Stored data
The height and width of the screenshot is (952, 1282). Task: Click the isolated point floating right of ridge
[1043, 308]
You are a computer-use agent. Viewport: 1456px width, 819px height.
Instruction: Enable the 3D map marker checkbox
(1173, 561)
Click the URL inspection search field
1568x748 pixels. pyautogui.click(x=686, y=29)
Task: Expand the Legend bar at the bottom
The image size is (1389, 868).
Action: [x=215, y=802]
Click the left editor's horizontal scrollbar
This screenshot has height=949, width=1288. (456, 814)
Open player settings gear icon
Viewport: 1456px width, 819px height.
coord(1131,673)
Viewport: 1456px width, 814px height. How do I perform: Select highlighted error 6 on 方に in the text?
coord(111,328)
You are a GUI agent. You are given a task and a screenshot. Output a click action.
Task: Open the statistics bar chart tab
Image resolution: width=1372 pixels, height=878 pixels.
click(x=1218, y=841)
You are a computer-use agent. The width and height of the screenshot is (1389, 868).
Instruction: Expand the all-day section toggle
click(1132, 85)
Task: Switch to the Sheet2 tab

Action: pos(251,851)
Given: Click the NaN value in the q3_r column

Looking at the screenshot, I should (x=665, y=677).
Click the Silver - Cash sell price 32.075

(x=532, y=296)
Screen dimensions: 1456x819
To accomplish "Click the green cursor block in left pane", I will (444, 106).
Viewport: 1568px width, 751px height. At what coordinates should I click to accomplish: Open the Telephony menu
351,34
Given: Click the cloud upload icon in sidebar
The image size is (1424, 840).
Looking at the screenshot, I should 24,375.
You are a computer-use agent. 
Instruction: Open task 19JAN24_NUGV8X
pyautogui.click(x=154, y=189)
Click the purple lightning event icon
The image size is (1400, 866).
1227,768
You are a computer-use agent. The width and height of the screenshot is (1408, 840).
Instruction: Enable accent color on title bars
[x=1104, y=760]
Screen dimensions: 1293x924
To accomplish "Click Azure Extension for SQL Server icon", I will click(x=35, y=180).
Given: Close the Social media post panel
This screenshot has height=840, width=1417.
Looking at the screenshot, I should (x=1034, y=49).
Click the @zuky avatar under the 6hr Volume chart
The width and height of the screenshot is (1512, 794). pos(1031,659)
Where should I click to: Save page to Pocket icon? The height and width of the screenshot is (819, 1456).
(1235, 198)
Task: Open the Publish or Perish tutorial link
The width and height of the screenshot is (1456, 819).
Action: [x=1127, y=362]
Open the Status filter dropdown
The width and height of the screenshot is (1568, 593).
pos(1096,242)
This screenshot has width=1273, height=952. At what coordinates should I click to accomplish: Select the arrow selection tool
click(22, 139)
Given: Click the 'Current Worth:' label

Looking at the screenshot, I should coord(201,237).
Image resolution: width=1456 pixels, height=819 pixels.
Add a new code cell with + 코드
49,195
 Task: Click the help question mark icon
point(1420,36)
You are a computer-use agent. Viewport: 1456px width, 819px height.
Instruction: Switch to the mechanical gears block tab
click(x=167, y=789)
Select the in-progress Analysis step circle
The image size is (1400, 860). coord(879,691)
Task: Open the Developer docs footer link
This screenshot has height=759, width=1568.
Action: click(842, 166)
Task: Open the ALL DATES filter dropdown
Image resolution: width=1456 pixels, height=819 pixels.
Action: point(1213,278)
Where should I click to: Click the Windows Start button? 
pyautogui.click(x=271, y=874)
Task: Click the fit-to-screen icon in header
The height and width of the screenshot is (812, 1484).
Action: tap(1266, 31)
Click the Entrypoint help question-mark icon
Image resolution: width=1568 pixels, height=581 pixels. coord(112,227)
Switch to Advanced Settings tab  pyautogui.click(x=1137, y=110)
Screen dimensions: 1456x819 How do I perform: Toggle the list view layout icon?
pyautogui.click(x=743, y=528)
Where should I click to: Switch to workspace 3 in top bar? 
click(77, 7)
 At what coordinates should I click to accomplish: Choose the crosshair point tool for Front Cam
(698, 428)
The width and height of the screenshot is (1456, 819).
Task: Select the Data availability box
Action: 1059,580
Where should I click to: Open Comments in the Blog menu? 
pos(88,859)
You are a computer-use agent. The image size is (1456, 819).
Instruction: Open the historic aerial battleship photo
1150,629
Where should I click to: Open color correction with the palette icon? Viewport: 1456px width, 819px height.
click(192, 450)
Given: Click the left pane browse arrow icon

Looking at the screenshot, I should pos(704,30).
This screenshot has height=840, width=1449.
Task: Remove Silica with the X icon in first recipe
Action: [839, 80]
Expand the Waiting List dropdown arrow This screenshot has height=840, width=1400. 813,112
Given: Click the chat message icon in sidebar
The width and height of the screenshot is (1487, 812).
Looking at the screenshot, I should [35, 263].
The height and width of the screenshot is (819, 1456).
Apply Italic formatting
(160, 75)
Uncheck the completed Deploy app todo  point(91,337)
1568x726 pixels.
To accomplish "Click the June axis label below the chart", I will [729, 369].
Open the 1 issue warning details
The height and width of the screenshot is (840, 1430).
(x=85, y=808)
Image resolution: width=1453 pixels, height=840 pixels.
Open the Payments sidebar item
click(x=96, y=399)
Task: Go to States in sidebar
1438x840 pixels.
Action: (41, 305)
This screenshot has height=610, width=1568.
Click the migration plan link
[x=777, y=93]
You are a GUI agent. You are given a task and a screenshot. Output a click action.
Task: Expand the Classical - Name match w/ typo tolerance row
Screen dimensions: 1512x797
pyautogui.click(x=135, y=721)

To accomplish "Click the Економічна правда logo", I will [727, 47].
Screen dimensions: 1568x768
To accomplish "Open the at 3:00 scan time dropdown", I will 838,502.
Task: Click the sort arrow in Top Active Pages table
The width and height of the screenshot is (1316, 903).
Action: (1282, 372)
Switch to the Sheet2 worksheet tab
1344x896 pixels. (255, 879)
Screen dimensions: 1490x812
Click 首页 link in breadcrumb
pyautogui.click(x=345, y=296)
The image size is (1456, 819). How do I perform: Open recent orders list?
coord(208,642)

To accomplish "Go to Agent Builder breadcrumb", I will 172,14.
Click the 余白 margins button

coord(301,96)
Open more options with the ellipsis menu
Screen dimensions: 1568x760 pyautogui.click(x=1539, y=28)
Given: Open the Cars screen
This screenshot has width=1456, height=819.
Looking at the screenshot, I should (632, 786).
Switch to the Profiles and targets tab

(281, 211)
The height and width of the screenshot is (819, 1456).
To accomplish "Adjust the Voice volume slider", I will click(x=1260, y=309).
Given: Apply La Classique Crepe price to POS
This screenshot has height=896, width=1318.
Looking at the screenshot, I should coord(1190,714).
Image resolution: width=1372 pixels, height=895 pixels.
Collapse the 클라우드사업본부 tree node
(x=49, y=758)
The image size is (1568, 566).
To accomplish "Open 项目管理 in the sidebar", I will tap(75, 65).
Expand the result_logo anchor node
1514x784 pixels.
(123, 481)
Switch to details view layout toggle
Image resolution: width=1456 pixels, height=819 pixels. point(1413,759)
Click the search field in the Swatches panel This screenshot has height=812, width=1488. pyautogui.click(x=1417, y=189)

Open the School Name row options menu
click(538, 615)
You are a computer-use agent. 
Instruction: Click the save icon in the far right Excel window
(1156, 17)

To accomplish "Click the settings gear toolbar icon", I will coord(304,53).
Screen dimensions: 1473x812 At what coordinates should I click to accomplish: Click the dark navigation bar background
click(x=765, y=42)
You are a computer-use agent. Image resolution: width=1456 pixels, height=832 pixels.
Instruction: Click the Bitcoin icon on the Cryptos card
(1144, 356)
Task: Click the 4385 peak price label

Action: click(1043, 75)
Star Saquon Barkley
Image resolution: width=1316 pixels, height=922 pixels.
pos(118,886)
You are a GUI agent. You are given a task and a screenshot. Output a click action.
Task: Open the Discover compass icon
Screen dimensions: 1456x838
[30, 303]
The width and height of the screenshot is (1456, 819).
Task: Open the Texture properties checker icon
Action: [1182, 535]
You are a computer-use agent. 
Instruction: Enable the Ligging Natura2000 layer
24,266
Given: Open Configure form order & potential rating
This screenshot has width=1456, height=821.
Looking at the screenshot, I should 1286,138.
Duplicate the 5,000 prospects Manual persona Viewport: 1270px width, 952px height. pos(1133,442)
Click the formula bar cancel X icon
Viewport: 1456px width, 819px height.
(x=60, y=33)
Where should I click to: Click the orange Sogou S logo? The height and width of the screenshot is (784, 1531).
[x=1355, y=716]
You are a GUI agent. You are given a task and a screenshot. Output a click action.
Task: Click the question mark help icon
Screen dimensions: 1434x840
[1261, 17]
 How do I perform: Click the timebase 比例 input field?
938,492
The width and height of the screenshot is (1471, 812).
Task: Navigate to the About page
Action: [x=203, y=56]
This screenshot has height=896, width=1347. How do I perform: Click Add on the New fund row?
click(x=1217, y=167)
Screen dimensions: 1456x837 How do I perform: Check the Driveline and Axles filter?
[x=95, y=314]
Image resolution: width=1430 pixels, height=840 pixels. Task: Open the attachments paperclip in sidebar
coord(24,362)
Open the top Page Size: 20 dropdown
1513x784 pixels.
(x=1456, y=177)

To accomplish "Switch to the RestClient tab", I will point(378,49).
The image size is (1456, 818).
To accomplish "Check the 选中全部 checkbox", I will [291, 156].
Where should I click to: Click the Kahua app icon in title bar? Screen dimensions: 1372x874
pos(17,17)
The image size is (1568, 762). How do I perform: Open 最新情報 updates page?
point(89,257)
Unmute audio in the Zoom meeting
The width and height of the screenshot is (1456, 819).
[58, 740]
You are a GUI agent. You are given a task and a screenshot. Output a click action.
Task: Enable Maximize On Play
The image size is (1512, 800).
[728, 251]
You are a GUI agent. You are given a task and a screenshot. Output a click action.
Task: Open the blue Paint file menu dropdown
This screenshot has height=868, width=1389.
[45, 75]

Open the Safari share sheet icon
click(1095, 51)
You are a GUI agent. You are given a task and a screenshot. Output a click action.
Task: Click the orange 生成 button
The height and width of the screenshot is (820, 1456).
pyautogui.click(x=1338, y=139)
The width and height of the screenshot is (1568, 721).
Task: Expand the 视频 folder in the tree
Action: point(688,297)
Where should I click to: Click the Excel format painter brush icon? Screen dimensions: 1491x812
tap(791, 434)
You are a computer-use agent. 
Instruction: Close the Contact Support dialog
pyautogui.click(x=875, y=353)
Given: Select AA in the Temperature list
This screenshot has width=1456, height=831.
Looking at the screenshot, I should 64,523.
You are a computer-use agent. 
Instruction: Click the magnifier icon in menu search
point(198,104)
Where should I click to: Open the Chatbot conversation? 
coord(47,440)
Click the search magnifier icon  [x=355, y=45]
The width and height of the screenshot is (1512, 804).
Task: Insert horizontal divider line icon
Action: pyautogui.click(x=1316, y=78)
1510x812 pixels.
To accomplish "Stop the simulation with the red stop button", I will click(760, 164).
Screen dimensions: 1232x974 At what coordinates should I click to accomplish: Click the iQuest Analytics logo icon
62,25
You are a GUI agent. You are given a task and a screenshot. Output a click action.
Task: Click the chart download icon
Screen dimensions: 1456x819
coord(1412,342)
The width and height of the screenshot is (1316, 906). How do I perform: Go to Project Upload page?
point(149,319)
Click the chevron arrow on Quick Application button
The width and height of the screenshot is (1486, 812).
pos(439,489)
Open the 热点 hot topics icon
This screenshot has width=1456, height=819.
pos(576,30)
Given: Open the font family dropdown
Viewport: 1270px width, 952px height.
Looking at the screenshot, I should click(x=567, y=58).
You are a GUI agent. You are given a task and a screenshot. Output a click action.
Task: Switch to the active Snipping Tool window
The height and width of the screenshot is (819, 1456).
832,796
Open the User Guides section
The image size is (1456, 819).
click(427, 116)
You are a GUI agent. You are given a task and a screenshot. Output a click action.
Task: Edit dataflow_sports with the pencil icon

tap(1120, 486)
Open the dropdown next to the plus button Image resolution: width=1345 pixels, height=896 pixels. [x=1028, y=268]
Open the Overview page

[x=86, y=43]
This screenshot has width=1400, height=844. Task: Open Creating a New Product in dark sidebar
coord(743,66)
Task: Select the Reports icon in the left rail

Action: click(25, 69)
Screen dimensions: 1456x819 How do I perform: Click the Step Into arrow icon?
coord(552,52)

Try it :: Where a line above includes "dropdown", copy that line.

Answer box ::
Open the Status filter dropdown
Task: Open the ALL DATES filter dropdown
Expand the Waiting List dropdown arrow This screenshot has height=840, width=1400. 813,112
To accomplish "Open the at 3:00 scan time dropdown", I will 838,502.
Open the top Page Size: 20 dropdown
Task: Open the blue Paint file menu dropdown
Given: Open the font family dropdown
Open the dropdown next to the plus button Image resolution: width=1345 pixels, height=896 pixels. [x=1028, y=268]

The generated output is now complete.